→ **Exercises to complete**:
**1)** In the BGLAP excerpt, what was used to silence BGLAP?
**2)** Summarize the BGLAP excerpt in two sentences.
**3)** From the BGLAP excerpt, output everything from "In order to" down to "siRNA (figure 7C).".

→ **Excerpted text**:
In order to determine the role of BGLAP in regulating the growth and invasion of pancreatic cancer cells, BGLAP was silenced using siRNA molecules in Aspc-1 and Panc-1 pancreatic cancer cells. BGLAP silencing effects (-17 +/- 2.3% and -15.3 +/- 6.3%) (p < 0.05) were detected by EIA in cell culture supernatant of both Aspc-1 and Panc-1 cells, respectively (figure 7A). After BGLAP silencing, cell growth and invasion assays were carried out. Both Aspc-1 and Panc-1 cells exhibited a reduction in cell growth (-22.8 +/- 1.8% and -25.1 +/- 2.4% [p < 0.05], respectively) compared to cells transfected with control siRNA (figure 7B). In addition, both Aspc-1 and Panc-1 cells exhibited a reduction in cell invasion (-29.3 +/- 1.5% and -30.2 +/- 3% [p < 0.05], respectively) compared to cells transfected with control siRNA (figure 7C).

→ **Information shown**:
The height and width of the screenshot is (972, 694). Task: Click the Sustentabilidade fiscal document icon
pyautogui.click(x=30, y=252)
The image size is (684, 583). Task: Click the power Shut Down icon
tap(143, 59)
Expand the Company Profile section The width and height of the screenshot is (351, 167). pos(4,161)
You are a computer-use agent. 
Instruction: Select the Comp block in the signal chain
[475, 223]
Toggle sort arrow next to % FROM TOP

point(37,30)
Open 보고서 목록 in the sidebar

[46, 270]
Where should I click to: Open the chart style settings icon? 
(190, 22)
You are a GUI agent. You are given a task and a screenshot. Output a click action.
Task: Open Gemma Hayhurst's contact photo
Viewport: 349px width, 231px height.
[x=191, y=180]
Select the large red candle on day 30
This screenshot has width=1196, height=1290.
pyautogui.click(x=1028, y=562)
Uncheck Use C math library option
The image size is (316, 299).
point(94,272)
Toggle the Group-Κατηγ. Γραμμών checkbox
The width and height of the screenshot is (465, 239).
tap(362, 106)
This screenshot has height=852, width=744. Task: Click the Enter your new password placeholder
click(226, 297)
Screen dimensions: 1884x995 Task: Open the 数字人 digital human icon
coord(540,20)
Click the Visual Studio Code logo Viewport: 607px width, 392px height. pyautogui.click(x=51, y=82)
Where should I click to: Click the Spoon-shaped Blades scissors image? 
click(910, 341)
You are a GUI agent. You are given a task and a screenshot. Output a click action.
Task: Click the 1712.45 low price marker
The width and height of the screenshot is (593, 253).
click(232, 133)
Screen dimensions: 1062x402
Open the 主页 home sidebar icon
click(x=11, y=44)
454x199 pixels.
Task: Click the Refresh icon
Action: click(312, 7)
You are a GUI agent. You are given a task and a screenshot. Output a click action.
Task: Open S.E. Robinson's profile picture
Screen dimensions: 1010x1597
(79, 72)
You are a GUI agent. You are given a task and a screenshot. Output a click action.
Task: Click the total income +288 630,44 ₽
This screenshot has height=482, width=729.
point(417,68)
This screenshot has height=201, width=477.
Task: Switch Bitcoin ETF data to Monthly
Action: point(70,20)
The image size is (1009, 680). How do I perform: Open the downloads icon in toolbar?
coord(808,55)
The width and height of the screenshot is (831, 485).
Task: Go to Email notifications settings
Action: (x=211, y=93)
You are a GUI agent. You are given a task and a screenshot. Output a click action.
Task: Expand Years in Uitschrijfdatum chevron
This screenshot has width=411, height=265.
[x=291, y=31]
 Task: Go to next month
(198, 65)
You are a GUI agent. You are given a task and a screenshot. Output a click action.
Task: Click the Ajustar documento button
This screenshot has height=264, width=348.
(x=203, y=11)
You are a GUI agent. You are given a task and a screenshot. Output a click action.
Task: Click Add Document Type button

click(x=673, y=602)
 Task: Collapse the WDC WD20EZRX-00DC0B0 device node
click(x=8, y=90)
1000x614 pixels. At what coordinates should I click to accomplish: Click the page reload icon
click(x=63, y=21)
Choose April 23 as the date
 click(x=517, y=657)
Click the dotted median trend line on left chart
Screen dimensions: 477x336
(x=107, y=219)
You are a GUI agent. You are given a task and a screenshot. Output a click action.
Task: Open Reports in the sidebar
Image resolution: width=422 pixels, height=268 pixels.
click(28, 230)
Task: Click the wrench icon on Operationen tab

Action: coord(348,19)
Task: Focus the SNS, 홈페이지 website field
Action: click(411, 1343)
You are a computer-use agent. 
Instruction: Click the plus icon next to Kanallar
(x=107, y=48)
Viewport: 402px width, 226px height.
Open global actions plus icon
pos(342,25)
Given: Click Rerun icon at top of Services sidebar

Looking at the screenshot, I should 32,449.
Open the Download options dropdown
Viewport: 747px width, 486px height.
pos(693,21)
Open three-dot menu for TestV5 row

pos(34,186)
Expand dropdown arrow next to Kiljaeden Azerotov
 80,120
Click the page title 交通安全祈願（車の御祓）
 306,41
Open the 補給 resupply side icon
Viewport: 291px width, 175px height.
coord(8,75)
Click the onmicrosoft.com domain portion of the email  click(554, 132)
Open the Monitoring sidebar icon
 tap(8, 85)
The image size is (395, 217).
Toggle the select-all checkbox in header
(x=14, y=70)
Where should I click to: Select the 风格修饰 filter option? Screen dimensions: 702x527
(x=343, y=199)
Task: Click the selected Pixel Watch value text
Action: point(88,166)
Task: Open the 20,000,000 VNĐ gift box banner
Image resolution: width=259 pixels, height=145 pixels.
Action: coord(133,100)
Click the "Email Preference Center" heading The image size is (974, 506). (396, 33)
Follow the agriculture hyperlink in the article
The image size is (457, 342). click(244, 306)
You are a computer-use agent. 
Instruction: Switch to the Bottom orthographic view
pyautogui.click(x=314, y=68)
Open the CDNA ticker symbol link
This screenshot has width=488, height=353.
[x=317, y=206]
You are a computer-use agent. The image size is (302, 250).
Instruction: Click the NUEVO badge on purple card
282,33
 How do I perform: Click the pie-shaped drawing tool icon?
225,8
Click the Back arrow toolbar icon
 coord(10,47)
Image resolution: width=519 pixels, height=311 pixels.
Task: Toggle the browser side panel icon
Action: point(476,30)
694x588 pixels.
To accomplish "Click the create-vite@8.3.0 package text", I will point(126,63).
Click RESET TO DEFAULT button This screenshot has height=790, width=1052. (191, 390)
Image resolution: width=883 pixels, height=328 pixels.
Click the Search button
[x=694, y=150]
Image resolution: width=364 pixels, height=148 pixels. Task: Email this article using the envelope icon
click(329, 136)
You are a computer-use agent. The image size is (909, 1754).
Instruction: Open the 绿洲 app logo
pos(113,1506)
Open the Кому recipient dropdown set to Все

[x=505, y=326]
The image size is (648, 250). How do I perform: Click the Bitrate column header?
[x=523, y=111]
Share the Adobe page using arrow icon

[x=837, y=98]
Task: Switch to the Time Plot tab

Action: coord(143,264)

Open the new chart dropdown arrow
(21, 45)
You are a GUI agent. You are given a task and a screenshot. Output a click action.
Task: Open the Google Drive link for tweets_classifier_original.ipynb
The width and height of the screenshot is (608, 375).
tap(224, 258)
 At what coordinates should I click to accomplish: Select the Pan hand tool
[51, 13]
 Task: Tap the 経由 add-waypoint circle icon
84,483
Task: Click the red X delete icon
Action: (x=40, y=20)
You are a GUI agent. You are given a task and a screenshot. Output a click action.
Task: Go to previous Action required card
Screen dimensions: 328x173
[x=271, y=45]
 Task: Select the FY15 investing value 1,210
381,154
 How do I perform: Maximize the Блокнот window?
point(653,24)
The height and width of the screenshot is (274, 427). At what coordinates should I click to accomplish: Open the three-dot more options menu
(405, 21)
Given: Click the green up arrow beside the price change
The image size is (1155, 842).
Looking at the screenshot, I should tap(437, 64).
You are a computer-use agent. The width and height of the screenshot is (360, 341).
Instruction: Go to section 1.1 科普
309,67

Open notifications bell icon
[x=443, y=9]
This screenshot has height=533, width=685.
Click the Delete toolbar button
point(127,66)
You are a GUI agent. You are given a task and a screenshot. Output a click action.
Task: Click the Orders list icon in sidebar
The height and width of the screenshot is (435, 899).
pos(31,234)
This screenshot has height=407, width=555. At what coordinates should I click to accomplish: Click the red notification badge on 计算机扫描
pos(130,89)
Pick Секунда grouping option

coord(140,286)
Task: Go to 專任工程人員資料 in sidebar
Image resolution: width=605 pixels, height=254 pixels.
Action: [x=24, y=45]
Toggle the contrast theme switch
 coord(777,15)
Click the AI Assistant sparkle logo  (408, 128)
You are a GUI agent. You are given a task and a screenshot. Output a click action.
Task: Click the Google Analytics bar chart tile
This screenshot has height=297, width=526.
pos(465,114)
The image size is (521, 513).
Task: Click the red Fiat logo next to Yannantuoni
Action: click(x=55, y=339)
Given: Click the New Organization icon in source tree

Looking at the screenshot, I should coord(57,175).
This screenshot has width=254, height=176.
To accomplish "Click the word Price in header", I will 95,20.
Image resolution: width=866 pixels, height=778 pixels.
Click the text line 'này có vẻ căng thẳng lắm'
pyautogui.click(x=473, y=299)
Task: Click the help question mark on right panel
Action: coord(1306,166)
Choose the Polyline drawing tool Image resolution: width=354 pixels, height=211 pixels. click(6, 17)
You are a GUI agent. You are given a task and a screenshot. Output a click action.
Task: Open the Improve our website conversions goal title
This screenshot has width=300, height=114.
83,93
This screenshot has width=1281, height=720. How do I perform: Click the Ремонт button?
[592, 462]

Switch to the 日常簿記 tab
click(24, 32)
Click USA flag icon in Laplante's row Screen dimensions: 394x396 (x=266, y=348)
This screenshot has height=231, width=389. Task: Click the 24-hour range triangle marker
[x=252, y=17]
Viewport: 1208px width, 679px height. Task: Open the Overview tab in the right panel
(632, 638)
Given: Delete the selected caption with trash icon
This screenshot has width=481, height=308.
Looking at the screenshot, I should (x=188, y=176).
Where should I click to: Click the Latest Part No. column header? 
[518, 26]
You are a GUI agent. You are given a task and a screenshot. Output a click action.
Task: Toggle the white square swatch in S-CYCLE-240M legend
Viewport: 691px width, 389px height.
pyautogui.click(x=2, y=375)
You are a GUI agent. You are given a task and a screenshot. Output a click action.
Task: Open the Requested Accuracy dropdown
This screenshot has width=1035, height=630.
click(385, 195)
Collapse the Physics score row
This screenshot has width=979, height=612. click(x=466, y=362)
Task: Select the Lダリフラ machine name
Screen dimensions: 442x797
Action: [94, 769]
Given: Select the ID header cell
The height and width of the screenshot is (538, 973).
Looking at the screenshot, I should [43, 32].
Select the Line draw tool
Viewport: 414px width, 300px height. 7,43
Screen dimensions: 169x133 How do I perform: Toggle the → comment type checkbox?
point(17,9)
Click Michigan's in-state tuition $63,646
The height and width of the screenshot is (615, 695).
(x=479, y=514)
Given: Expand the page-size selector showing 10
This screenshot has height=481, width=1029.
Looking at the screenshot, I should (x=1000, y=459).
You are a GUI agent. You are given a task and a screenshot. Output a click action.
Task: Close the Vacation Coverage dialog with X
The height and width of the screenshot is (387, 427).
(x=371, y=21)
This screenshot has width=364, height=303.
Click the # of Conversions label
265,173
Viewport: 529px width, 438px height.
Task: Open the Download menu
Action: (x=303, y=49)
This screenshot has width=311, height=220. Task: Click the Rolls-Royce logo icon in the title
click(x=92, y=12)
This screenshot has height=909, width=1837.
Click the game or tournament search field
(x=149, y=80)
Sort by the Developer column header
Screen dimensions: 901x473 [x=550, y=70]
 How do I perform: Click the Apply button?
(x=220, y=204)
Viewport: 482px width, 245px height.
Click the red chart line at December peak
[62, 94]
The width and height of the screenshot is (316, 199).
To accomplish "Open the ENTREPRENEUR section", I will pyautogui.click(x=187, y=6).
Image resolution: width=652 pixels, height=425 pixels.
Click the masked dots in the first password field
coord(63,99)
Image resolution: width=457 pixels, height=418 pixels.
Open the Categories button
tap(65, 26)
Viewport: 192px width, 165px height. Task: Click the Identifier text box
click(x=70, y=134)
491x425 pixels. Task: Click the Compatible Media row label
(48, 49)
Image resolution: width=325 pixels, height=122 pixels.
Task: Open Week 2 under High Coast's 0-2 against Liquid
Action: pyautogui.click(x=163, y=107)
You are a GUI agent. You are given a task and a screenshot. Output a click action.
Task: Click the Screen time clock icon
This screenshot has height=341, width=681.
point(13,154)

→ **Answers below**:
**1)** siRNA molecules

**2)** To learn how BGLAP affects the growth and invasion of pancreatic cancer cells, researchers silenced it with siRNA in Aspc-1 and Panc-1 cells and confirmed the silencing by EIA in the cell culture supernatant. Compared with cells given control siRNA, both cell lines showed reduced cell growth and reduced cell invasion after BGLAP silencing.

**3)**
In order to determine the role of BGLAP in regulating the growth and invasion of pancreatic cancer cells, BGLAP was silenced using siRNA molecules in Aspc-1 and Panc-1 pancreatic cancer cells. BGLAP silencing effects (-17 +/- 2.3% and -15.3 +/- 6.3%) (p < 0.05) were detected by EIA in cell culture supernatant of both Aspc-1 and Panc-1 cells, respectively (figure 7A). After BGLAP silencing, cell growth and invasion assays were carried out. Both Aspc-1 and Panc-1 cells exhibited a reduction in cell growth (-22.8 +/- 1.8% and -25.1 +/- 2.4% [p < 0.05], respectively) compared to cells transfected with control siRNA (figure 7B). In addition, both Aspc-1 and Panc-1 cells exhibited a reduction in cell invasion (-29.3 +/- 1.5% and -30.2 +/- 3% [p < 0.05], respectively) compared to cells transfected with control siRNA (figure 7C).